### What the task asks:
Determine how many lines of this material contain "Ürünler". Give only the number.

━━━━━━━━━━

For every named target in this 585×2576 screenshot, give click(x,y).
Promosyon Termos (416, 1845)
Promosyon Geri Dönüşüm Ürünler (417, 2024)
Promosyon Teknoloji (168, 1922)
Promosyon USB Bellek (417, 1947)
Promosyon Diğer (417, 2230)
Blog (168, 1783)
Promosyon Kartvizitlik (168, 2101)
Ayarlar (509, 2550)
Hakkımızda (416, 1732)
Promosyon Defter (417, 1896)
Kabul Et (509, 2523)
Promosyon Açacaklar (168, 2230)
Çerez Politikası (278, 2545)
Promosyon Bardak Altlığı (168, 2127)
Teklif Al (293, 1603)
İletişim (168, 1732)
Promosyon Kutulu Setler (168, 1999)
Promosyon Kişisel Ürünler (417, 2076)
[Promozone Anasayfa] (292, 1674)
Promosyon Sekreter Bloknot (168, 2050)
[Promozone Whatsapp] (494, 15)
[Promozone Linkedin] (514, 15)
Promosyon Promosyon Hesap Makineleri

━━━━━━━━━━

### Task response:
2